More questions than answers – Lascanas retraction, EDSA people power, Duterte’s ouster

lascanas

Update: Hours after this post was published, the Senate through a vote of 10 Senators in favor against 7 who opposed, to refer Sen Trillanes’ motion to re-open the hearings on the Davao Death Squad to the Committee on public order and dangerous drugs chaired by Sen Lacson. The Senate will then meet again to discuss on how to handle Sen Trillanes’ resolution.

Yesterday, in a press conference at the Senate, lawyers from the Free Legal Assistance Group and Sen Antonio Trillanes IV accompanied former police officer SPO3 Arthur Lascanas where he made public the confession that the ‘Davao Death Squad’ was real, he was its leader and former Davao City Mayor now President Rodrigo Duterte was behind the DDS.

A complete turnaround of his previous testimony in a Senate investigation into the Davao Death Squad back in September 2016, that, at that time, he belied the testimony of self-confessed DDS member Edgar Matobato.

Media reports say that ‘in genral‘, Lascanas and Matobato’s testimonies match.

First question that comes to mind: Why has Lascanas retracted his earlier testimony?

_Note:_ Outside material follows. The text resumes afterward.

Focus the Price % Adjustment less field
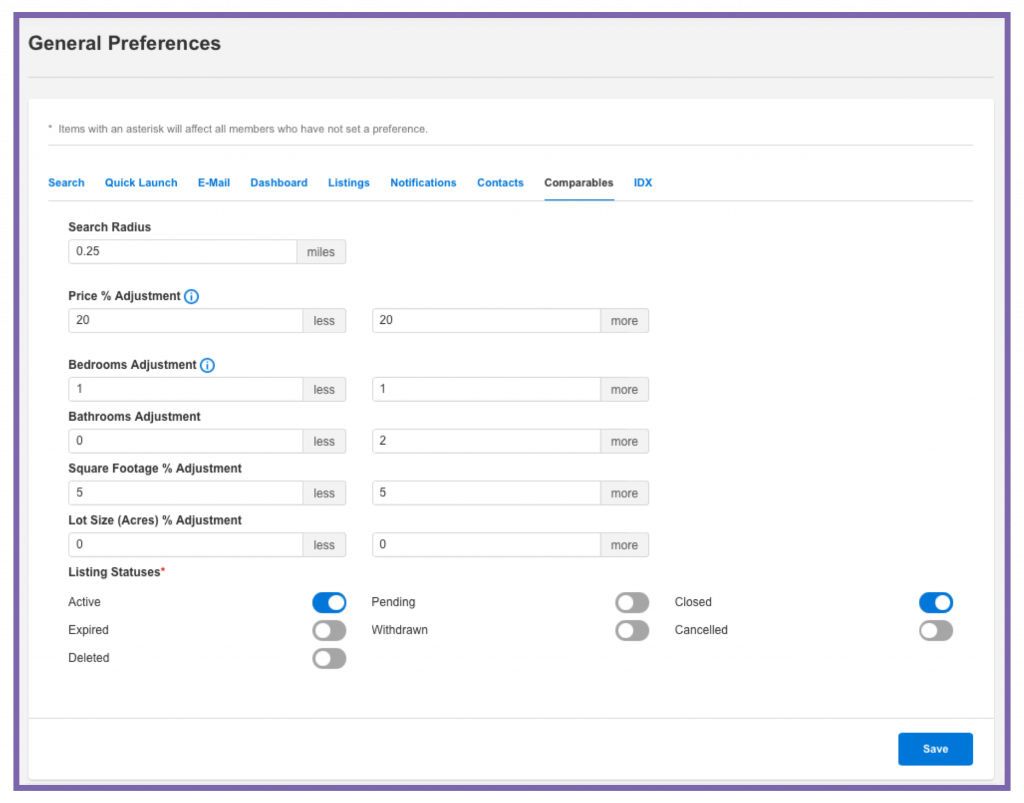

For sure, his lawyers from FLAG has advised that he will expose himself to perjury charges, not to mention earn the ire of Duterte’s loyal supporters. What made him change his tune? Was he being pressured back in September to deny the existence of the Davao Death Squad? Who was putting the pressure?

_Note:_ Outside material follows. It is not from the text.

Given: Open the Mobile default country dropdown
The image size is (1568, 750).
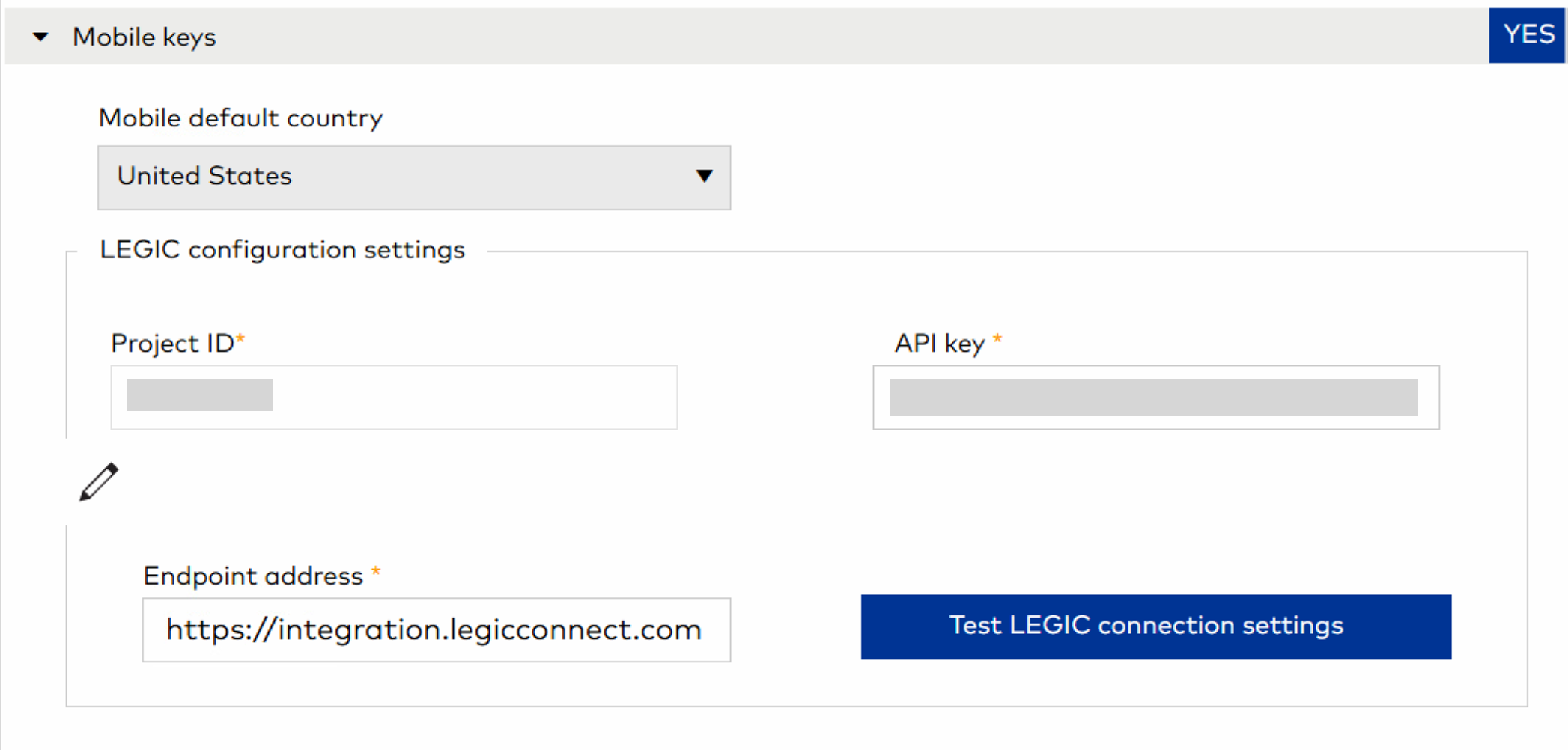Looking at the screenshot, I should pos(413,177).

Will the Senate re-open its investigation into the Davao Death Squad? Sen Trillanes has already filed a resolution to do so, yet Sen Dick Gordon, chairman of the Senate committee Justice and Human rights which conducted the September investigation has given the thumbs down. For him, this matter should now be brought to before the courts.

Which brings us to the next question, can Duterte be sued for the alleged serious crimes before he became President? In other words, would Presidential immunity necessitate his impeachment first, before he can be properly charged for the murders that the so-called Davao Death Squad committed thru his orders?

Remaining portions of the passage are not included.